殿様が日和見だったのは、立地の問題もある。東海道の難所を細長く占める城のため、官軍と幕府軍の通り道となってしまうのだ。最後の勝者がどっちだろうが、戦場になりかねない現状。騒動の果て、殿様が気づいたのは、自分が何よりも音楽好きなこと、そして決断するのは
「地下の座敷牢に一同籠もってしまおう!」
そうして、今後やってくる戦乱から一切の無視を決め込むことにする。
姫君も堅物も一緒になり、一大・ジャムセッション・シークエンスが幕開く。
淡々と、しかし楽しげに弾く一面。最初はてんでばらばらで調和が整っているとは言い難いが、しかし懸命に弾くにつれて呼吸が合ってくる、そうすると音楽を奏でること自体が楽しくなっていき、もう無我夢中で弾き続ける。外の喧騒など、気にもならなくなる。

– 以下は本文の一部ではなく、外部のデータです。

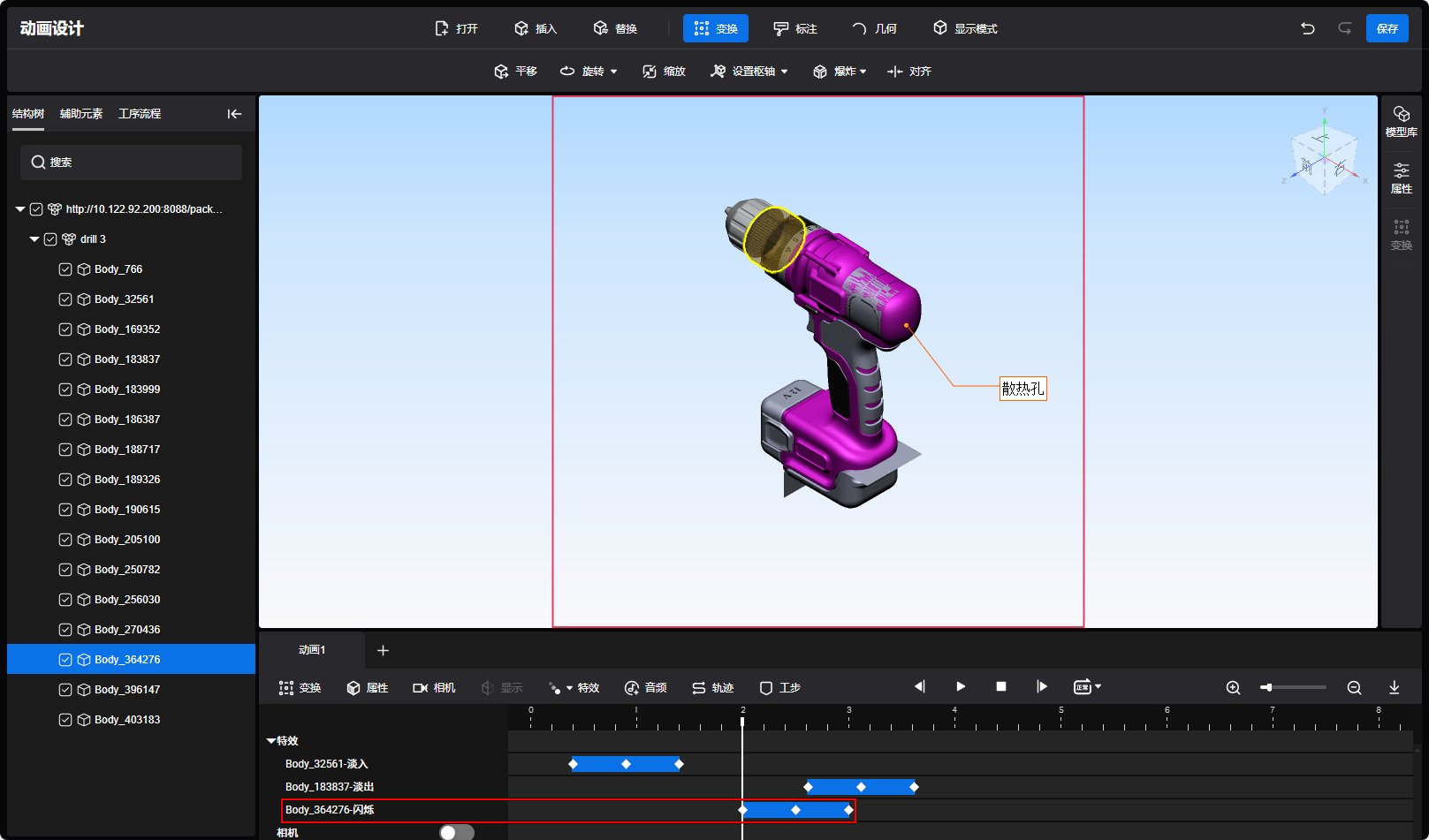The height and width of the screenshot is (840, 1429).
Task: Select the 缩放 scale tool
Action: coord(664,72)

細長い城内の襖や仕切は取っ払われ、「ご勝手にお通りください」な天下の往来として既に開放されている。「ええじゃないか」やら赤毛の官軍やらが、セッションをしている頭の上で戦ったり踊ったり戦争したりしながら通りすぎていく。全員でフラフラになるまで大騒ぎをしている間に、時代は「明治元年」。
「右も左も通ってけ!」
江戸の時代は終わっても、知ったことかと、何事もなかったかのようにジャズセッションが再開する。

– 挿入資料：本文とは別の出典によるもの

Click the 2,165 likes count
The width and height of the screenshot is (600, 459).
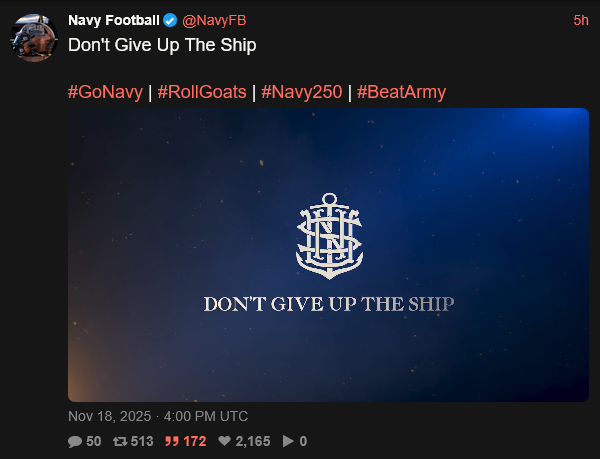pos(253,441)
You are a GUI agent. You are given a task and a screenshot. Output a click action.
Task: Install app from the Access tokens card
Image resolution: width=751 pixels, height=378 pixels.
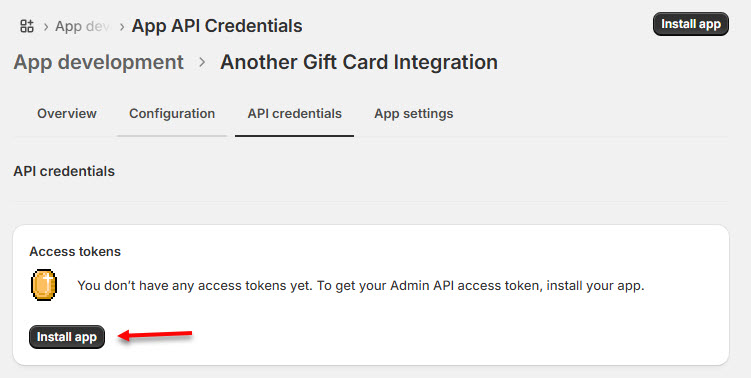click(x=67, y=337)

これは、音楽が内から溢れ出してくる過程。これはジャズとの本質と同じ。
誰も彼もが歌い騒ぐ中で、時は過ぎていく、明治は大正、昭和になって、タモリがチャルメラひいて横切っていく、エンドロールがいつの間にか流れている、これで映画はおしまいだ、なんとフリーダムで幸福な終わり方だろうか!

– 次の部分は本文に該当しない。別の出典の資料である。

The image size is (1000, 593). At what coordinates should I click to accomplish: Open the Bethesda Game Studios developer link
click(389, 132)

なぜ映画化したか、監督の言葉が残っている。 戦中派らしい、骨のある言葉。
「維新で世の中は変わったけれども、民衆の気持ちはそこに反映していただろうか。”ええじゃないか”も見られるように、世の中を変えたのは本当は民衆の力にあったというのがぼくの持論。あの時代にジャズがあったら、世の中もっと変わっていたのでは……なんて幻想を抱いて撮っています。」
1986年3月8日付読売新聞 記事より
このあと、
おばあちゃんの大冒険&<お国への反逆>というメルヘン「大誘拐」、
サムライ・ウエスタンをキハチなりに味付けした「EAST MEETS WEST」、
そして「助太刀屋助六」を遺作に、2005年に81歳で大往生を遂げる。
いかがだろう。今回紹介した作品に共通するのは自由気ままさ。
それがこの人の本領だ。
彼の為人、カツドウヤ人生からも、それは浮かび上がる。脳裏に刻まれる、映画職人<アルチザン> との異名からも、それは浮かび上がる。
今回紹介した作品以外にも代表作はいっぱいだ。「ダイナマイトどんどん」「肉弾」「EAST MEETS WEST」「激動の昭和史」「ブルークリスマス」…
また、別の機会に、私なりの視点で、紹介したい。